Department of Molecular, Cell and Cancer Biology
Amino Acids, Peptides, and Proteins | Biochemistry, Biophysics, and Structural Biology | Cardiovascular Diseases | Cardiovascular System | Physiology
Adverse cardiac remodeling after myocardial infarction (MI) causes structural and functional changes in the heart leading to heart failure. The initial post-MI pro-inflammatory response followed by reparative or anti-inflammatory response is essential for minimizing the myocardial damage, healing, and scar formation. Bone marrow-derived macrophages (BMDMs) are recruited to the injured myocardium and are essential for cardiac repair as they can adopt both pro-inflammatory or reparative phenotypes to modulate inflammatory and reparative responses, respectively. Yes-associated protein (YAP) and transcriptional coactivator with PDZ-binding motif (TAZ) are the key mediators of the Hippo signaling pathway and are essential for cardiac regeneration and repair. However, their functions in macrophage polarization and post-MI inflammation, remodeling, and healing are not well established. Here, we demonstrate that expression of YAP and TAZ is increased in macrophages undergoing pro-inflammatory or reparative phenotype changes. Genetic deletion of YAP/TAZ leads to impaired pro-inflammatory and enhanced reparative response. Consistently, YAP activation enhanced pro-inflammatory and impaired reparative response. We show that YAP/TAZ promote pro-inflammatory response by increasing interleukin 6 (IL6) expression and impede reparative response by decreasing Arginase-I (Arg1) expression through interaction with the histone deacetylase 3 (HDAC3)-nuclear receptor corepressor 1 (NCoR1) repressor complex.
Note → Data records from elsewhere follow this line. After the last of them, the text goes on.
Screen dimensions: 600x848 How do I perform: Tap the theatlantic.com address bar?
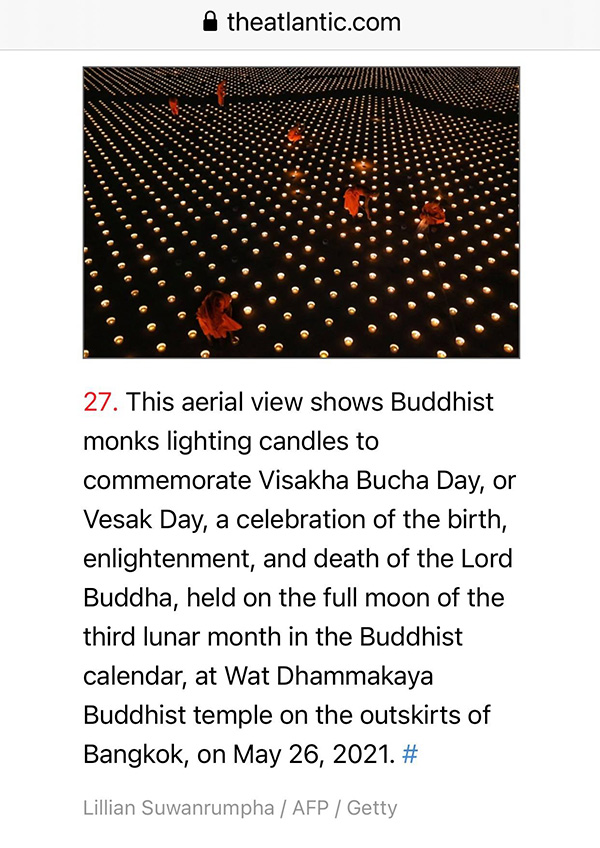coord(300,22)
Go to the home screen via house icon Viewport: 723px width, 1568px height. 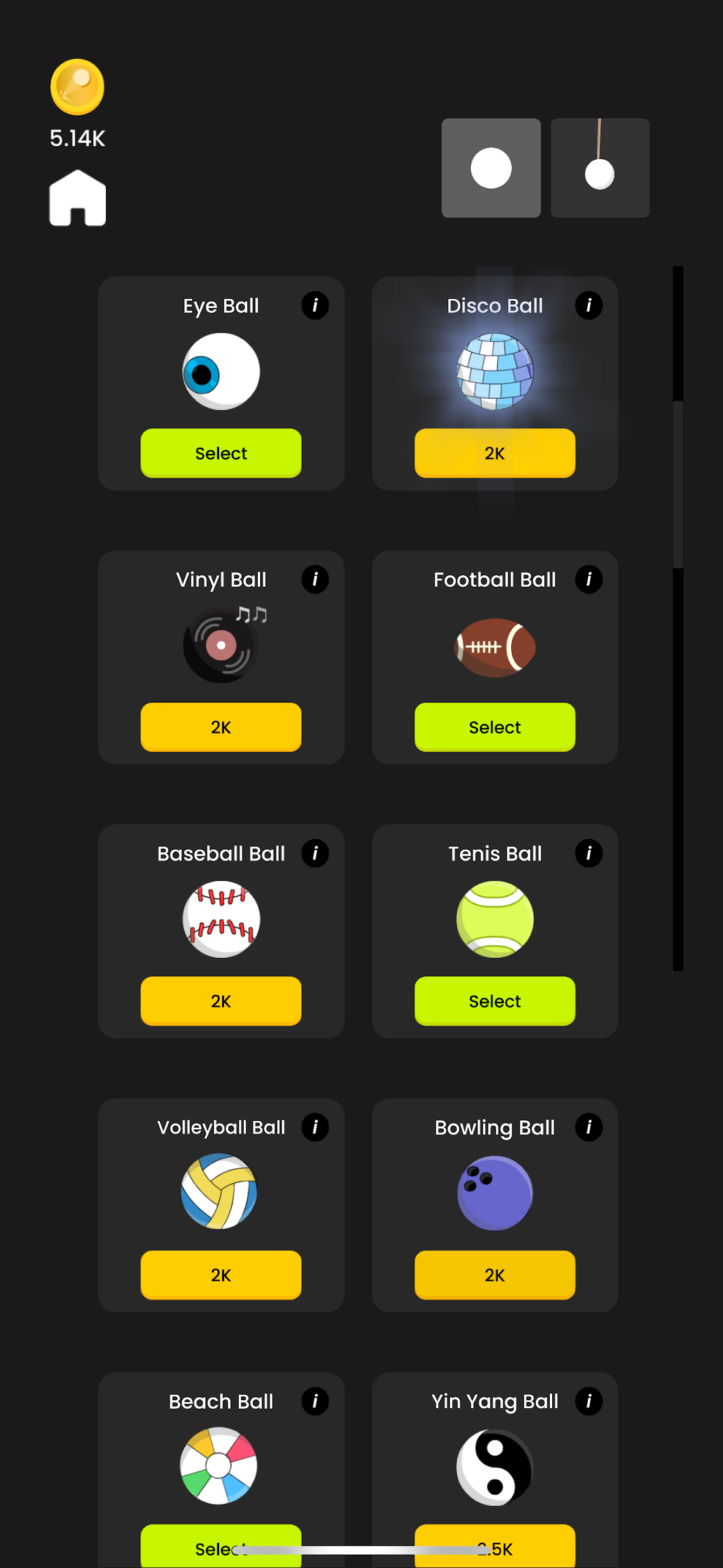click(78, 198)
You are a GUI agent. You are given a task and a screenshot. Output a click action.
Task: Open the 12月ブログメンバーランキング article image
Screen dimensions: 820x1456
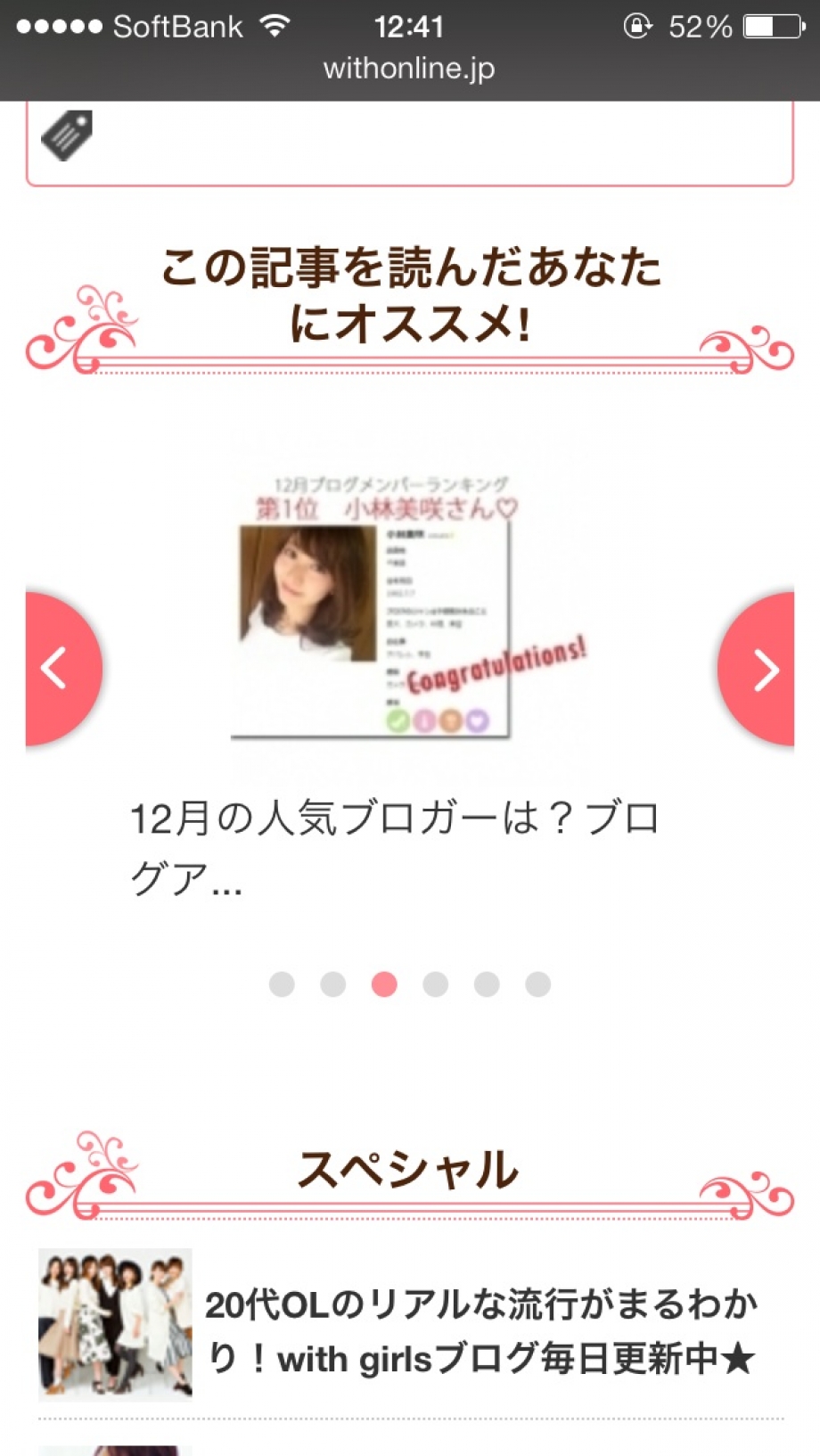pos(409,606)
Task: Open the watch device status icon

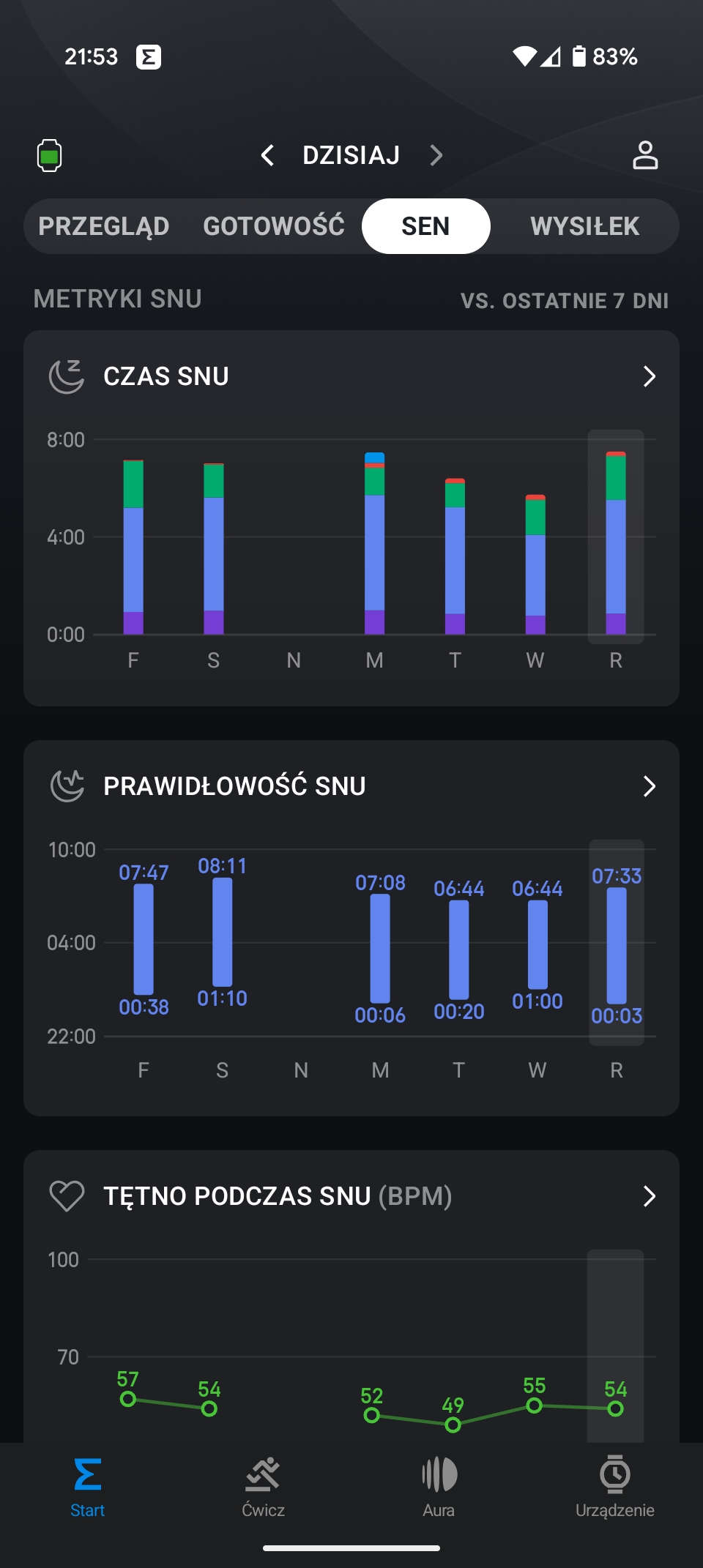Action: (49, 155)
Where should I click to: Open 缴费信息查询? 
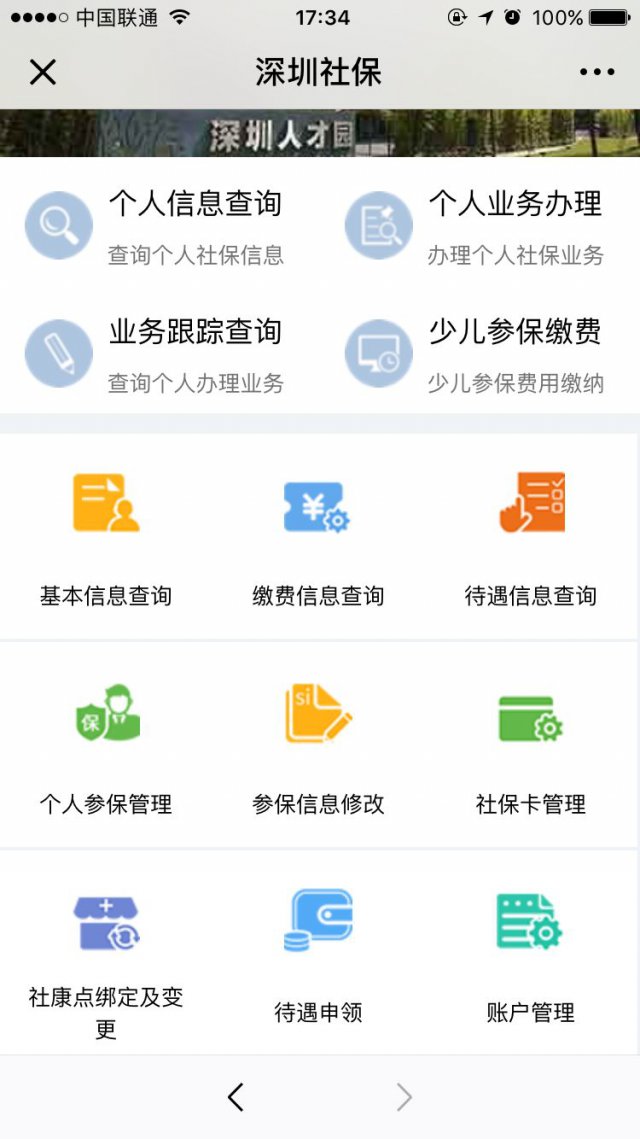318,538
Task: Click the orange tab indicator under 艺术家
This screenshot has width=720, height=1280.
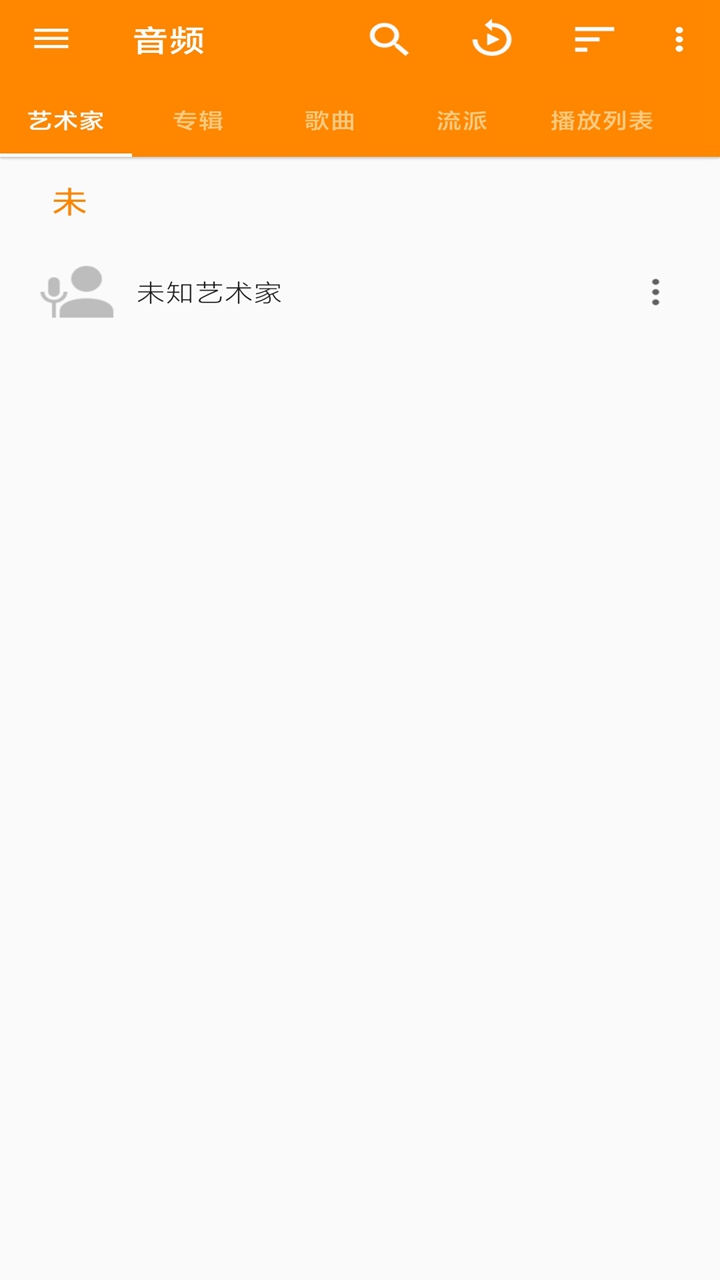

These changes in macrophages polarization due to YAP/TAZ deletion results in reduced fibrosis, hypertrophy, and increased angiogenesis, leading to improved cardiac function after MI. Also, YAP activation augmented MI-induced cardiac fibrosis and remodeling. In summary, we identify YAP/TAZ as important regulators of macrophage-mediated pro-inflammatory or reparative responses post-MI.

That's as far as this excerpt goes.